I practice in an area where litigation is still a gentlemen/ladies game. If you will be practicing in an area where everything is a battle, where lawyers rarely meet the same adversary or judge twice, these tips may not help you. If you practice in a small or medium size market I think you'll find this tip useful as you progress through your career.

This may sound like mere commonsense. It is. Therefore it is doubly important to reinforce this rule in newer attorneys. Newer attorneys sometimes mistake being obnoxious for being tough. They sometimes get caught up in time-consuming fights that will have absolutely no impact on the ultimate resolution of the matter. Make your life easier and pick up that phone book before you draft that motion.

Thursday, September 02, 2004


Tort is Latin for "You fucked up". Torts can be broken down into two categories: civil wrongs and French pastries. We are concerned with the former.

Civil wrongs can be broken down into sub categories such as:

1) Negligence;
2) Intentional Torts;
3) Strict Liability;
4) Peach Newtons (which may also be a criminal offense).

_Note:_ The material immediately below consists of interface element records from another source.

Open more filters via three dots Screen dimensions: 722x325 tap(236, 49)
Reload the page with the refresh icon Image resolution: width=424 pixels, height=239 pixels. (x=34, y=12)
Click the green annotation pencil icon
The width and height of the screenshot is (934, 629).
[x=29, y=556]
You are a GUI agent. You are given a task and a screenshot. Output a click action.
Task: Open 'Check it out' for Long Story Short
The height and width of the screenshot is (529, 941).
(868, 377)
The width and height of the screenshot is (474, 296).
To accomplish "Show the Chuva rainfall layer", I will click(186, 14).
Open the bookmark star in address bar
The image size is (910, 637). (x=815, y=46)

We'll begin with negligence. The elements of a cause of action sounding in negligence are:

1) Duty
2) Breach of Duty
3) Proximate Cause
4) Injury
5) Damages
6) Settlement Check (always make sure it's divisible by 3)

Negligence is all about being careful. That's it. That's all you need to remember. Was the defendant careful enough when he plowed his car into the Plaintiff. Or, to be more accurate, would a reasonable person have plowed into the Plaintiff after blowing off a stop sign.

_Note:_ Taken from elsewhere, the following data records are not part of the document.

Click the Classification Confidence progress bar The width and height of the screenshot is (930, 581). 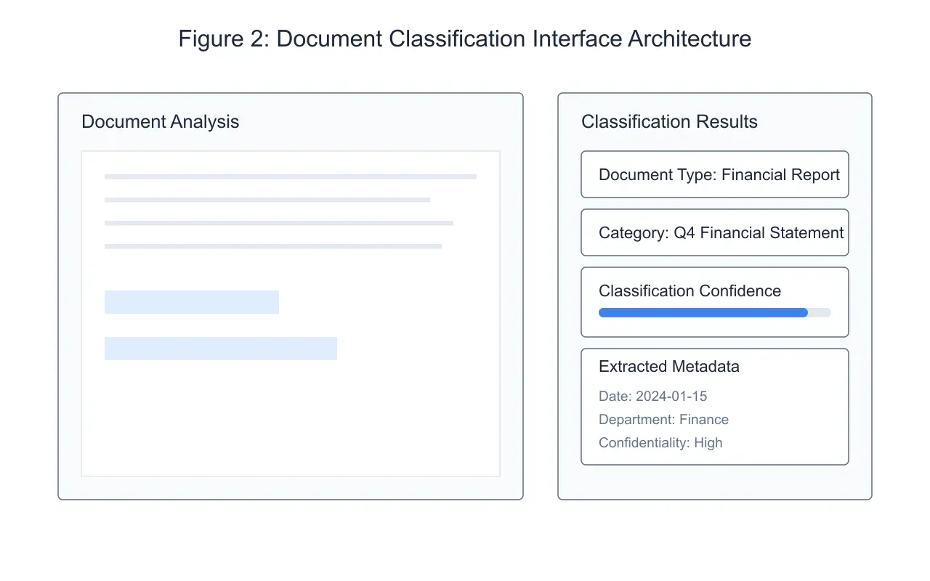[714, 312]
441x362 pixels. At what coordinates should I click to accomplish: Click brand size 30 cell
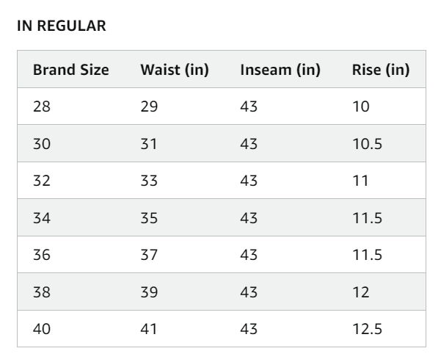coord(43,144)
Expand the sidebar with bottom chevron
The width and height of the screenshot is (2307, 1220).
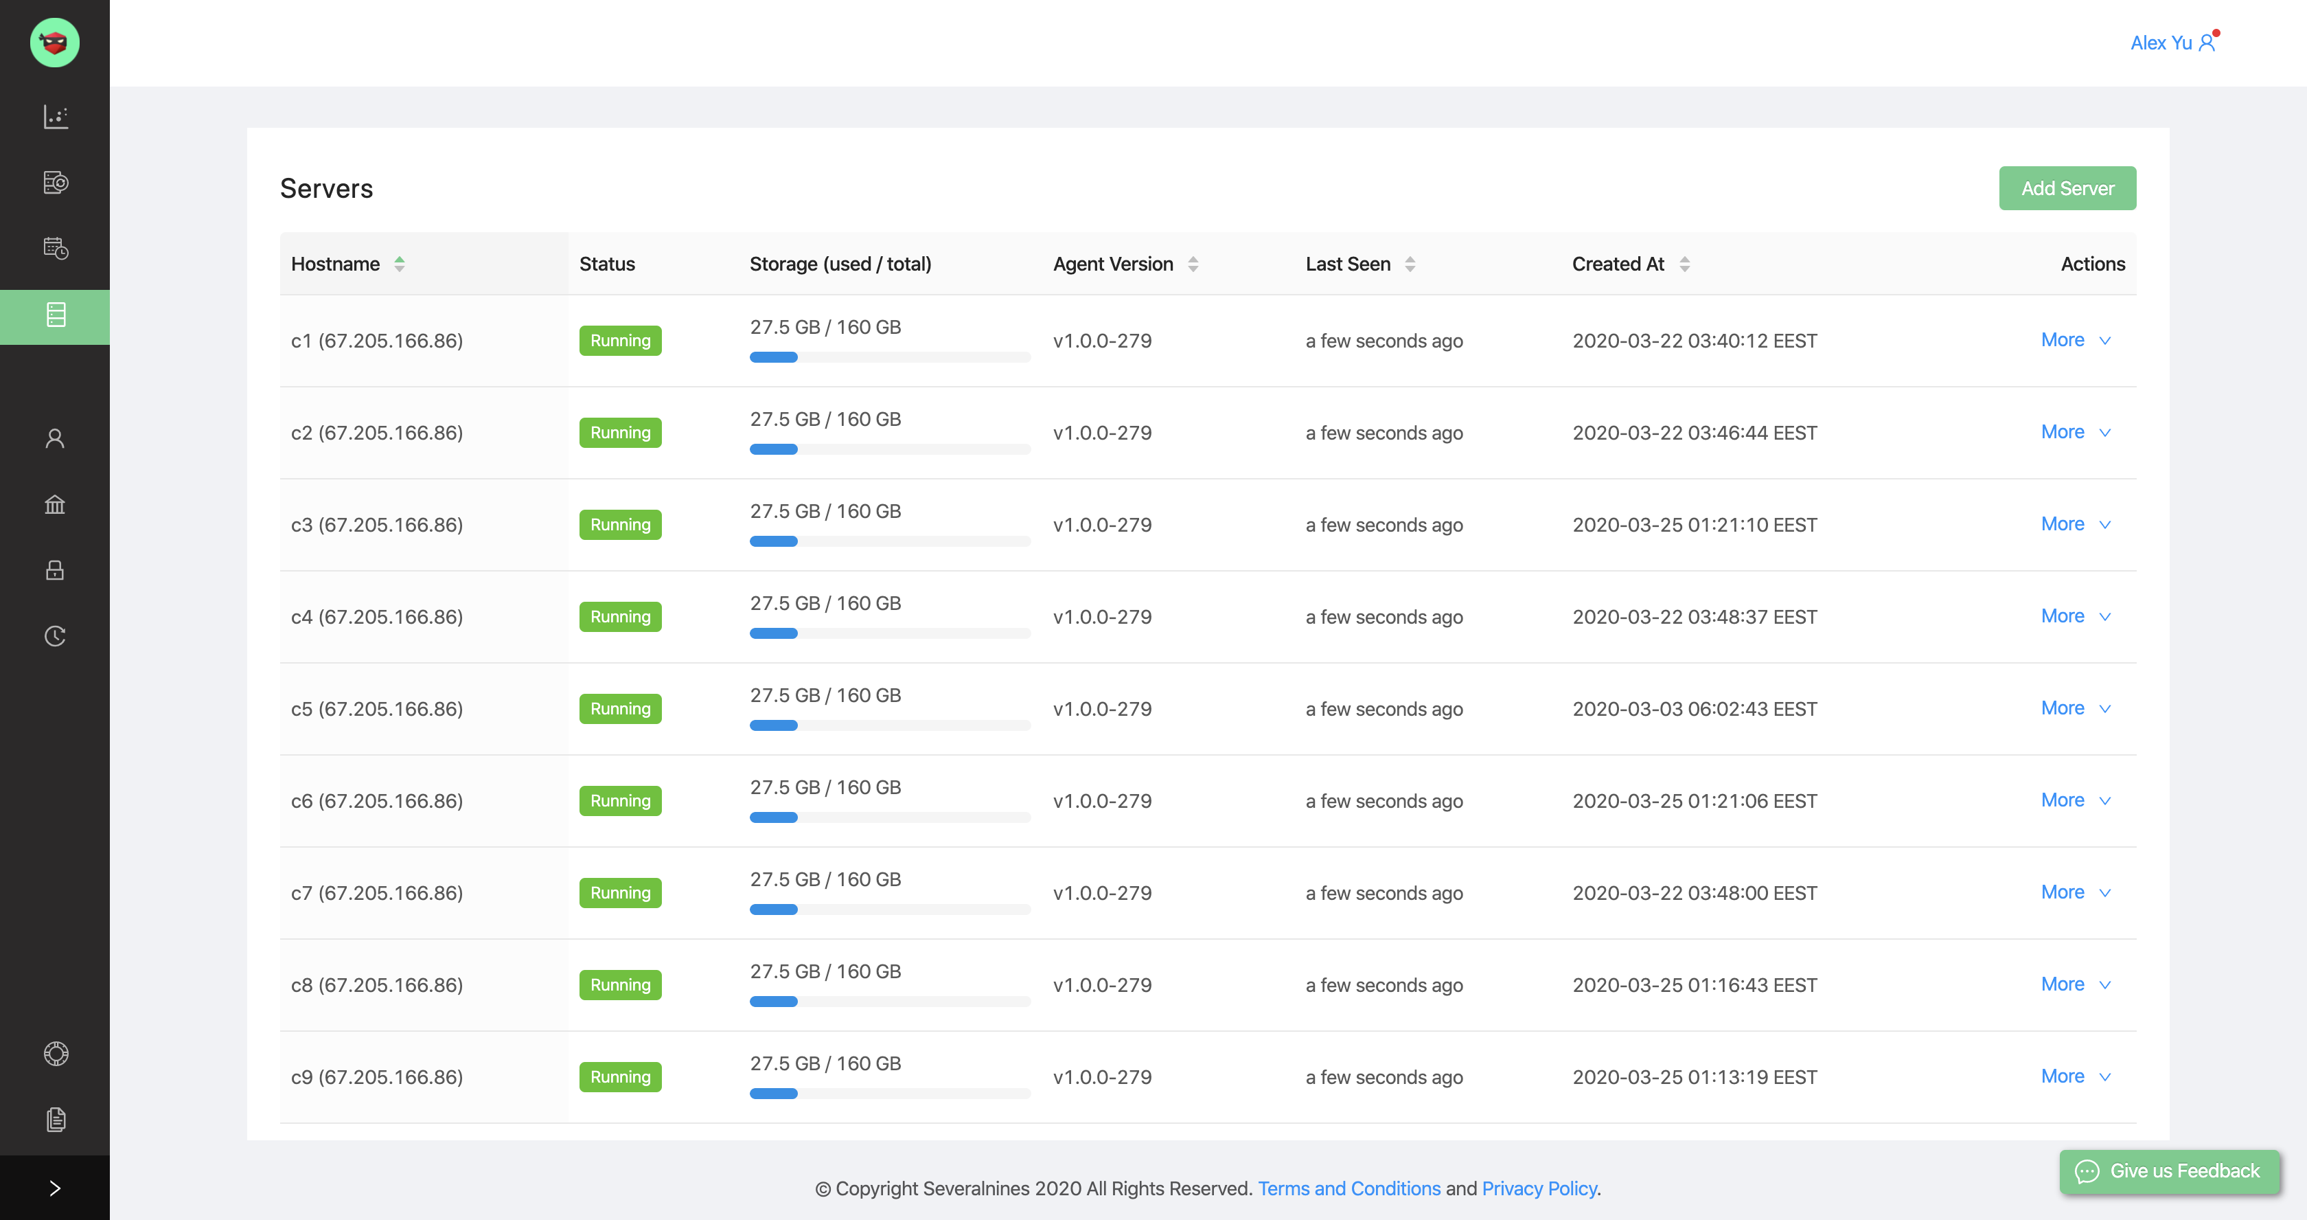tap(56, 1188)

The reasonable person standard is the sine quo non of negligence and its greatest fiction. The law's reasonable person is very reasonable and very careful. Don't be surprised if you and your friends do not have the sensibilities of the law's reasonable person. In fact, Tweed successfully passed his torts classes using the George Costanza method - determining what he thought the law's reasonable person might do, and then using the opposite to answer questions.

Recent research indicates that the law's reasonable person would look something like one of the Easter Island statues. Others speculate that the law's reasonable person would look exactly the opposite of a composite of Ariel Sharon and Yasir Arafat.

Regardless, Stockton & Tweed suggest that if you ever come across the law's reasonable person, either kidnap him or her for your torts examine, or run shrieking.

Duty and Foreseeability

For some reason, law students get quite confused about these concepts. It may have to do with the atrocious writing that often graces judicial opinions. Duty and foreseeability are important concepts in negligence. Always remember, Duty is almost always a legal question. That is, for the judge to determine. Foreseeability is all wrapped up in determining whether an act is reasonable, a question for the jury.

If there is no legal duty, there can be no negligence. It does not matter how foreseeable an injury might be. Without a legal duty, you're off the hook.

Intentional Torts

Intentional Torts include assault, battery, false imprisonment, false arrest, all the really fun stuff.

This is where it gets tricky. In New York, the Statute of Limitations for negligence is three (3) years, with some exceptions. The Statute of Limitations for Intentional Torts is one (1) year. I'll assume most jurisdictions have a longer Statute of Limitations for negligence than for Intentional Torts. So, if you're going to commit a tortious act, say, against the asshole sitting next to you in Contracts, you have a decision to make. Go with the Intentional Tort when you punch him or feign a negligent act. This will all depend on how easy it will be for you to evade the Process Server. If you think you can get away with it, go with the negligent act. You'll have to lay low longer but there are generally no punitive damages. If it has to be an Intentional act, you'll only have to lay low for a year (+120 days, but that's another post). Also, try and avoid witnesses.